Dari uraian diatas dapat kita fahami latar belakang akan kondisi makin meningkatnya defisit kebutuhan akan unsur hara pupuk nasional, baik jenis maupun jumlah, dari tahun ke tahun. Dan kini bagi Indonesia, upaya bagi pemenuhannya, sebagian besar mengandalkan dari sumber impor. Kebutuhan pupuk dalam negeri, yang berasal dari impor, diantaranya jenis pupuk Phosphates (P2O5), kalium (K2O), hara makro sekunder ( Magnesium/ kieserite (Mg), Sulfur (S), Calcium ( Ca) dan mikro elemen (Fe,Zn, Mo, B, Bo). Sejauh ini, pupuk yang sepenuhnya merupakan produksi dalam negeri hanyalah unsur Nitrogen dalam bentuk pupuk Urea – Diaminomethanal (NH2)2CO- dan sebagian kecil pupuk SP dari sumber deposit -yang tersebar dalam jumlah kecil ( spot deposit).

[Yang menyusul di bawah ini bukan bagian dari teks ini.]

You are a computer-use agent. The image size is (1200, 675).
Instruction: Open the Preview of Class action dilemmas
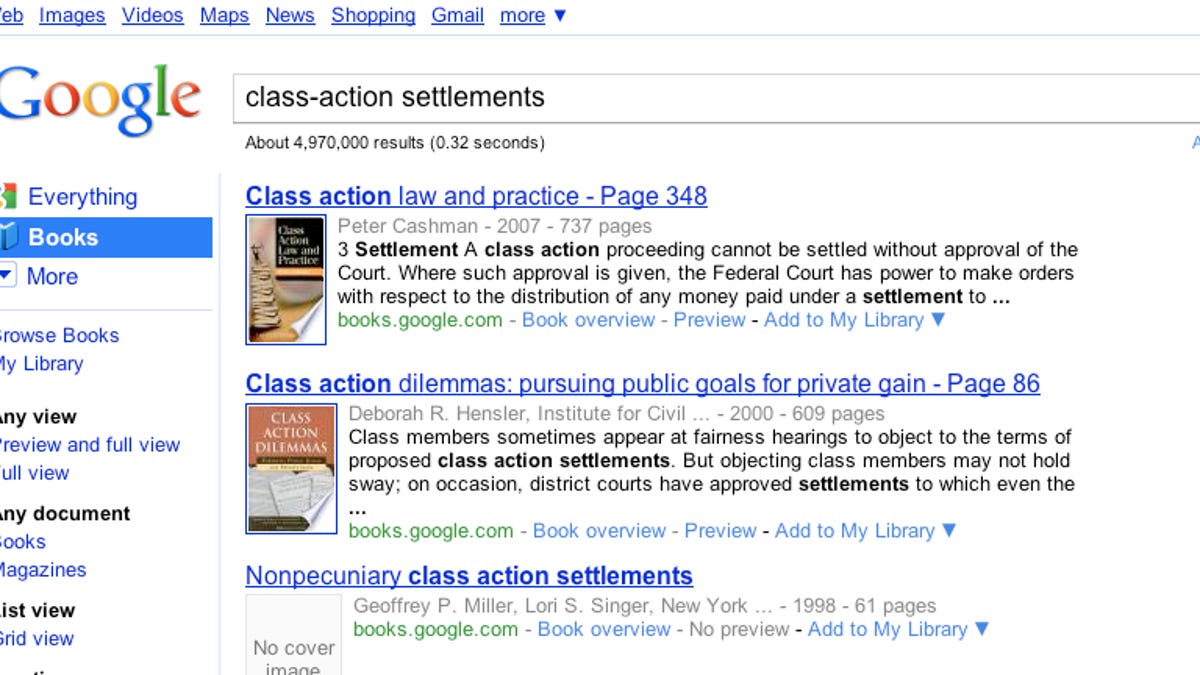pos(721,531)
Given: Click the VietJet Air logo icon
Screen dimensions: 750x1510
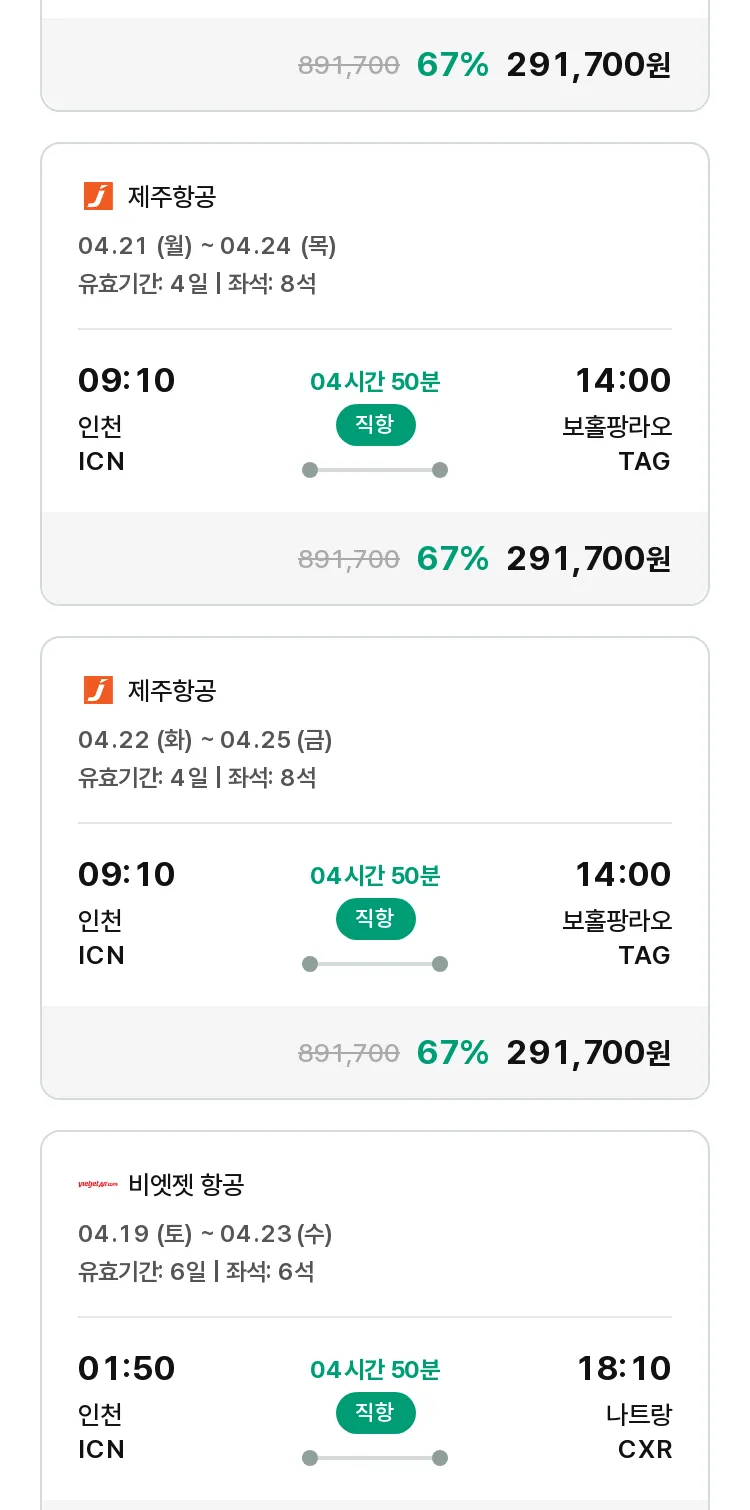Looking at the screenshot, I should pos(98,1184).
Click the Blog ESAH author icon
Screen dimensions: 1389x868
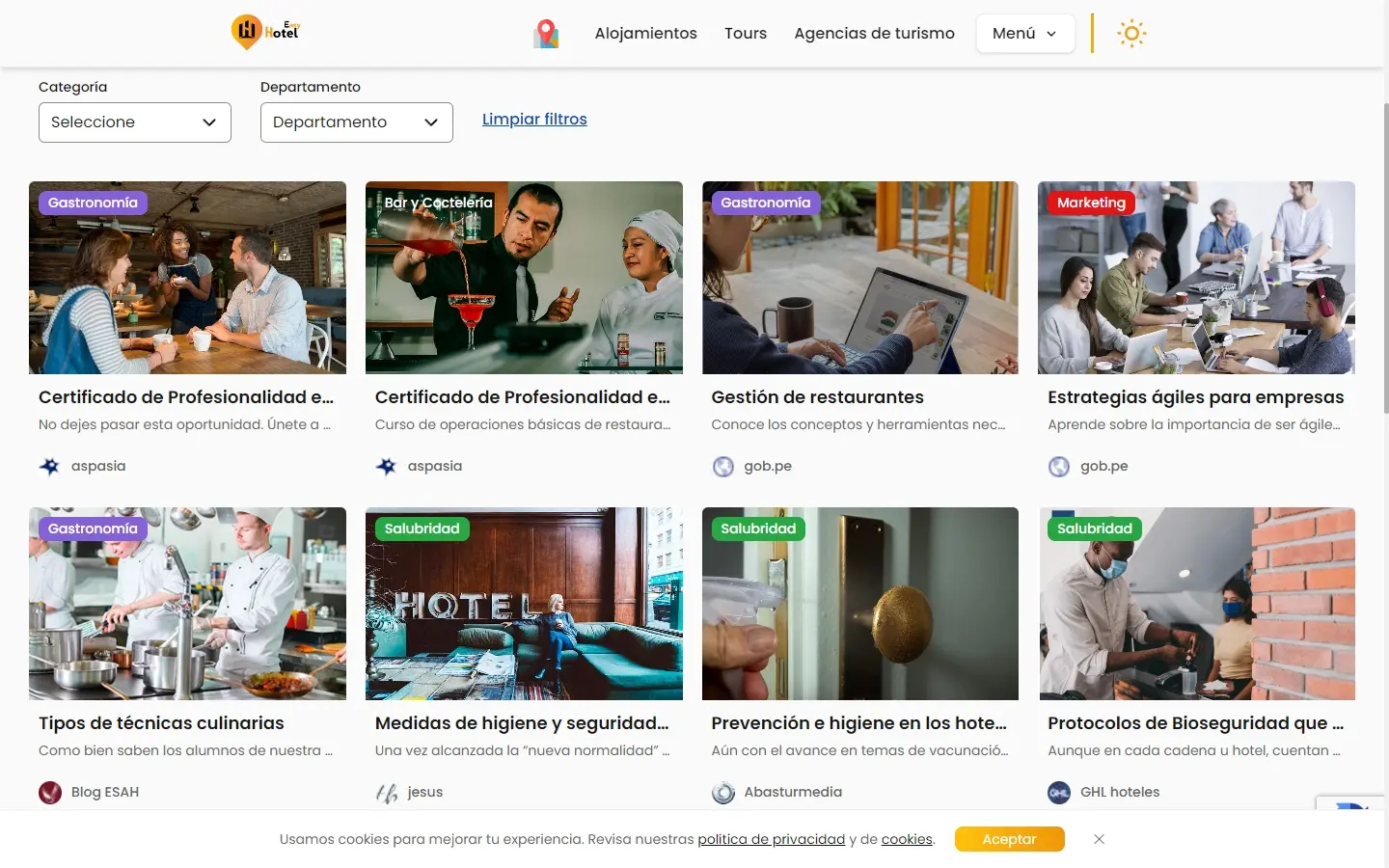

Ketersediaan pupuk kimia, sebagai sumberdaya tidak terbarukan (unrenuwable), sementara dilain pihak penggunaannya makin meningkat, telah dan akan mendorong peningkatan harga secara terus menerus. Bahkan ancaman defisit, antara kebutuhan unsur hara pupuk dengan ketersediaan, tanpa antisipasi yang memadai sejak saat ini diprediksi akan makin besar dimasa-masa mendatang. Belum berjalannya konsep pemupukan spesifik lokasi, yakni teknik asupan hara berdasar kondisi kesuburan lahan di masing-masing lokasi (spesifik lokalita), juga telah memberi sumbangan pada menaiknya kebutuhan pupuk. Pemakaian dosis pupuk pun berjalan dengan tidak bijaksana. Walaupun telah menjadi kebijakan pemerintah sejak lama, dan diyakini akan meningkatkan produktivitas tanaman sekaligus mengurangi pemakaian pupuk –petani dan pelaksana pemerintahan di lapangan pada umumnya belum menjalankan pola pemupukan spesifik lokalita tersebut. Bahkan lebih jauh, kondisi yang ada memperlihatkan kalau sebagian besar petani Indonesia – diluar sebagian kecil pengusaha perkebunan dan perusahaan agribisnis- masih memiliki ketergantungan bahwa pupuk adalah urea (urea minded) serta belum memiliki akses yang memadai terhadap penguasaan data dan informasi kesuburan lahan tempat pengusahaan pertaniannya.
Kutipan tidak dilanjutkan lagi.